La producción interna bruta no alcanzó la expansión del 0,1 por ciento pronosticada por economistas encuestados por Reuters, con el tamaño de la economía en julio igual que durante los seis meses anteriores.
La tasa de crecimiento del Reino Unido ha perdido impulso desde principios de año debido a que el aumento de los costos afectó a las empresas y los consumidores. La inflación se disparó a un máximo de 40 años en julio, erosionando el dinero que la gente tiene disponible para gastar en bienes y servicios.
La producción creció un 0,2 por ciento entre junio y julio, lo que refleja en gran medida la pérdida de dos días hábiles en junio vinculados a la celebración del jubileo de la reina Isabel II. En junio, la economía se contrajo un 0,6 por ciento, mientras que el repunte de julio fue más débil que la expansión del 0,4 por ciento pronosticada por los inversores.
“El repunte decepcionantemente pequeño del PIB real en julio sugiere que la economía tiene poco impulso y probablemente ya esté en recesión”, dijo Paul Dales, economista jefe para el Reino Unido de Capital Economics.
Algunos economistas creen que el congelamiento en las facturas de energía doméstica promedio anuales en £2,500 durante los próximos dos años, anunciado la semana pasada por la nueva primera ministra Liz Truss, ayudará a respaldar la demanda en la economía durante los próximos meses.
James Smith, economista de ING, dijo que el paquete de medidas no garantizaba que la economía evitaría caer en una recesión técnica, pero “debería ayudar a limitar la profundidad de cualquier recesión durante el invierno”.
Sin embargo, dado que muchos hogares y empresas ya luchan por mantenerse al día con los pagos, incluso antes de que se planifique que las facturas aumenten el 1 de octubre cuando aumente el precio máximo de la energía, las perspectivas económicas del Reino Unido siguen siendo pesimistas.
“Los hogares aún se enfrentan a una mayor disminución de sus ingresos reales durante la segunda mitad de este año”, dijo Martin Beck, asesor económico principal de EY Item Club. “Tal como están las cosas, es poco probable que la economía haga más que estancarse durante el próximo año”.
Los economistas esperan que el Banco de Inglaterra aumente las tasas de interés por séptima vez consecutiva en su próxima reunión, lo que probablemente cause una mayor desaceleración en la demanda de los consumidores. Los mercados están cotizando con una probabilidad del 79 por ciento de un aumento de 75 puntos básicos desde su actual 1,75 por ciento.
Según el último índice PMI, la actividad económica se ha estado contrayendo desde agosto, cuando la confianza del consumidor cayó al nivel más bajo desde que comenzaron los registros.

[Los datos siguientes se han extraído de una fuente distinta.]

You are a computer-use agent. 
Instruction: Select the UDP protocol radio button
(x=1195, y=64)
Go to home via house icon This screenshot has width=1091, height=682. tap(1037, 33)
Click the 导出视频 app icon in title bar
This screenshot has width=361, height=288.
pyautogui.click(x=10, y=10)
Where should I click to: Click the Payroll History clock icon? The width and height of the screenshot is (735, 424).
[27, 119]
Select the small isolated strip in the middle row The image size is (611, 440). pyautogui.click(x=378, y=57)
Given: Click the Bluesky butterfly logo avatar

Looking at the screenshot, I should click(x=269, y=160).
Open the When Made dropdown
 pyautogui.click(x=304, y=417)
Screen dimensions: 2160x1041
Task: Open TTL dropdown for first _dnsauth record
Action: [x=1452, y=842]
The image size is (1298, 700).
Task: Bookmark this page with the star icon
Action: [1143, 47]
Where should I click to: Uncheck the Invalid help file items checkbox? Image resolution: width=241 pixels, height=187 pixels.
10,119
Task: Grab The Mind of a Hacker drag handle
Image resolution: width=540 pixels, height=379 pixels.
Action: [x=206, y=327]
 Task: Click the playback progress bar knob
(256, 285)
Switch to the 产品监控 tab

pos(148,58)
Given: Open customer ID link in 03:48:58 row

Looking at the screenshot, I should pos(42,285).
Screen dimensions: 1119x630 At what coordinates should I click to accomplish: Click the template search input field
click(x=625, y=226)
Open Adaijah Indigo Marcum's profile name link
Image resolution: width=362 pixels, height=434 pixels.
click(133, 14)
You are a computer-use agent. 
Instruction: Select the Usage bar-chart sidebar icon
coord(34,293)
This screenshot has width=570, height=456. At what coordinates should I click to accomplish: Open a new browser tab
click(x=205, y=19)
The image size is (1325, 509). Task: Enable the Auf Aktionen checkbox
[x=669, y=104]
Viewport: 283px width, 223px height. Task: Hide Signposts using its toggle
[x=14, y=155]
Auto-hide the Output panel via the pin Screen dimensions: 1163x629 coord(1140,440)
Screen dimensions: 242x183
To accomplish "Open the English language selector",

El sector de servicios se recuperó en julio, creciendo un 0,4 por ciento e impulsando el crecimiento del PIB. Mientras tanto, la producción cayó un 0,3 por ciento, después de una disminución del 0,9 por ciento el mes anterior, y la actividad de la construcción también registró dos fuertes contracciones consecutivas.
Datos separados publicados por la ONS el lunes mostraron que el déficit del comercio de bienes y servicios, excluyendo los metales preciosos, se amplió en £1.200 millones a £27.000 millones en los tres meses hasta julio en comparación con el trimestre anterior, un récord cercano desde que se publicaron datos comparables. recopilado por primera vez en 1997.
Esta ampliación se debió al aumento del valor de las importaciones, lo que refleja el aumento de los precios de la energía debido a la invasión de Ucrania por parte de Rusia y un mercado de exportación débil.
Los precios de la gasolina alcanzaron un nuevo máximo en agosto, y es probable que las exportaciones continúen luchando a medida que la demanda externa de los socios comerciales clave se suaviza y las fricciones comerciales del Brexit continúan.

“El déficit comercial alcanzará proporciones enormes en los próximos meses”, dijo Gabriella Dickens, economista de Pantheon Macroeconomics.
El PIB se estimó en un 1,1% por encima de los niveles previos a la pandemia en julio, según la ONS. Sin embargo, la cifra no tiene en cuenta las revisiones que sitúan el golpe de la pandemia en la economía en 2020 por encima de las expectativas iniciales.